We need a meaningless distraction, so here's one. Let me tote up the concerts I was going to attend this month before they were all canceled. Or postponed, if a time for that ever shows up. So this is a survey of how I prefer to spend my time. Here I am salivating for the meals I'm not going to have.
Tuesday, March 10: Pavel Haas Quartet, Herbst, SF
This one was on my subscription. A Bartok quartet (the Fourth), which is tough but can be interesting, even fun in the right hands; a Martinu (the Sixth), which is likewise, rather unlike the Martinu works I most enjoy; and with the addition of pianist Boris Giltburg, the Dvorak A-major quintet, which is a nice piece but not one I'd normally go a great distance for.
Thursday, March 12: San Francisco Symphony, Davies, SF
Also on my subscription. MTT conducts The Firebird and Shostakovich's Cello Concerto No. 2. Gautier Capuçon was to be soloist and he's pretty good. Standard repertoire, stuff MTT is good at, pleasant to hear. Also a piece of MTT's own, Lope, which I know nothing about.
Friday, March 13: Peninsula Symphony, San Mateo PAC
This was to be the last event in the Violins of Hope residency and I was planning to review it for the Daily Journal.
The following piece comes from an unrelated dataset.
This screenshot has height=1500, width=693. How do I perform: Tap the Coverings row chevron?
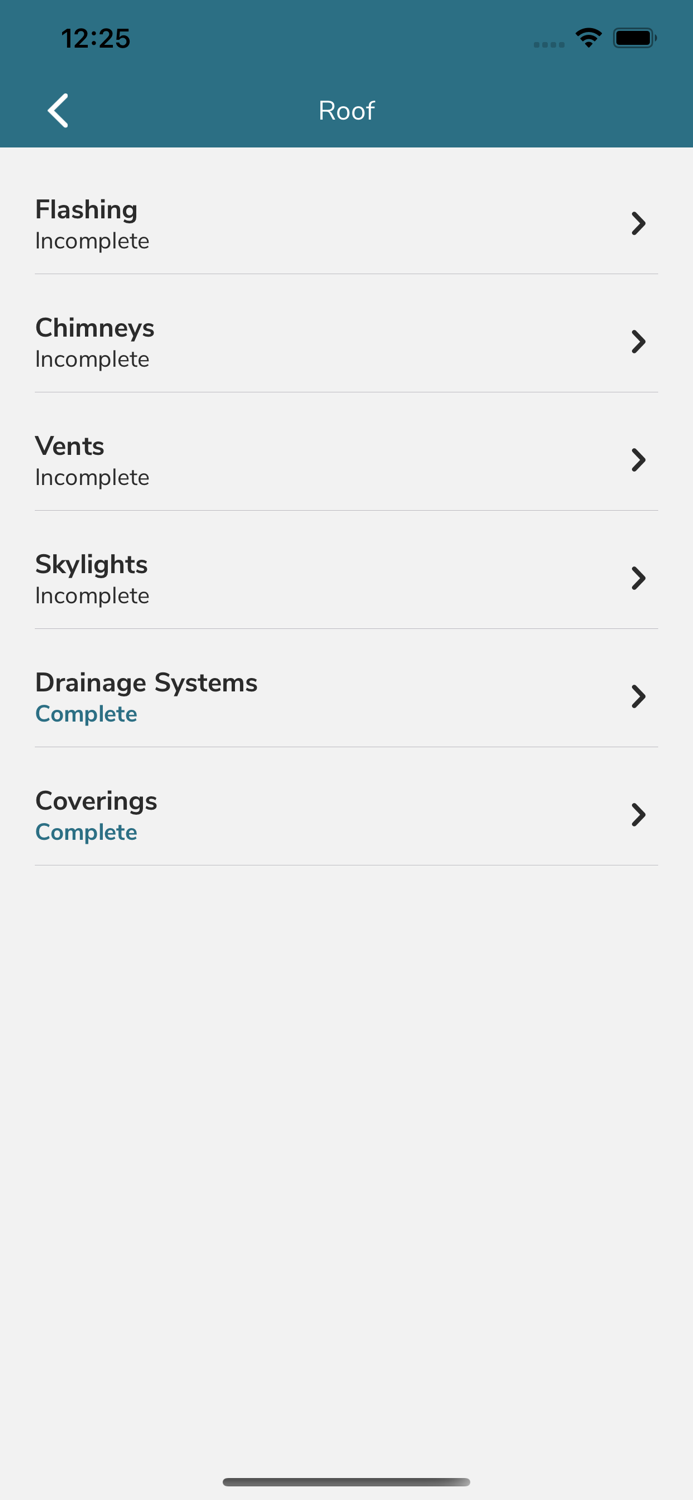tap(638, 815)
They would be playing Mendelssohn's Violin Concerto, one of the more obviously Jewish concertos in the repertoire (and a special jealous-love/hate object for the Nazis), and Prokofiev's Overture on Hebrew Themes, which is an interesting and fun semi-klezmer piece.
Sunday, March 15: Monterey Symphony, Sunset Center, Carmel
I was really looking forward to this one, which is why I was willing to drive all the way to Carmel to hear it. Two rarely-heard symphonies: Tchaikovsky's Third, the most obscure of his numbered canon but a little-known gem, and Shostakovich's Fifteenth, possibly the most cryptic and enigmatic symphony in the repertoire. Why did the composer litter it with quotations of things like the William Tell Overture and Wagner's Fate motif? Nobody knows: I found a clue in his earlier work, but I'm not telling.
Friday, March 20: Oakland Symphony, Paramount Theatre, Oakland
Say what? When I signed up to review this for SFCV, it was because Shostakovich's rarely-played Fourth was on the program. Now it says Brahms's Fourth: a great piece, a favorite of mine, and perhaps Brahms's least-played symphony, but not anywhere near so rare. And the Mendelssohn Violin Concerto again. It was the last concert on the list to be canceled, and I was already considering that I'd best not risk going.
Saturday, March 21: Symphony Silicon Valley, California Theatre, SJ
Big Beethoven program, because it's the birthday. Nakamatsu plays the Piano Concerto No. 2, the lightest of the bunch, and the Choral Fantasy, which is an enormous piece of fluff. Also Schumann's Fourth, my favorite of his symphonies and the piece that was canceled once before, after George Cleve died. Here it would have been conducted by John Nelson, who could also have done an excellent job. I'm sorry to be missing it.
Sunday, March 22: Masterworks Chorale (I don't have recorded where this was to be)
I'd had this marked as a possible Daily Journal review item, and I briefly moved it up the priority list when Peninsula Symphony canceled, until Masterworks canceled too. It was to be Vivaldi's Gloria, a work to really shake up the ears of people whose only knowledge of Baroque choral music is Bach and Handel, and a living composer named Dan Forrest whom I was looking forward to learning something about.
Thursday, March 26: Sir András Schiff, Herbst, SF
On my subscription, but I was looking forward to this even though I'm not very fond of Schiff as a pianist. Yes, it's an all-Beethoven program, but he was going to play the four sonatas of Opp. 26-28 (which includes the "Moonlight"), oh yum.
Saturday, March 28: Jerusalem Quartet, Herbst, SF
On my subscription. I don't know this group, but they were to offer a hefty program of Haydn (Op. 76/2), Brahms (Op. 51/1) and Shostakovich (No. 9).
Sunday, March 29: San José Chamber Orchestra, St Francis Church, Willow Glen
This was going to be exciting. Not only was it a totally new venue for me, but it featured music by five living composers, only two of whom (Judith Shatin and Henry Mollicone) I was familiar with, and two of the pieces were to be premieres. (Now they say they'll do them next season.) I was going to have to do some prep work for this one, since it was an SFCV review assignment.
I have two concerts down - one pencilled in, one review assignment - for the weekend of April 4-5. As of now, they're still on, but I don't expect that will last.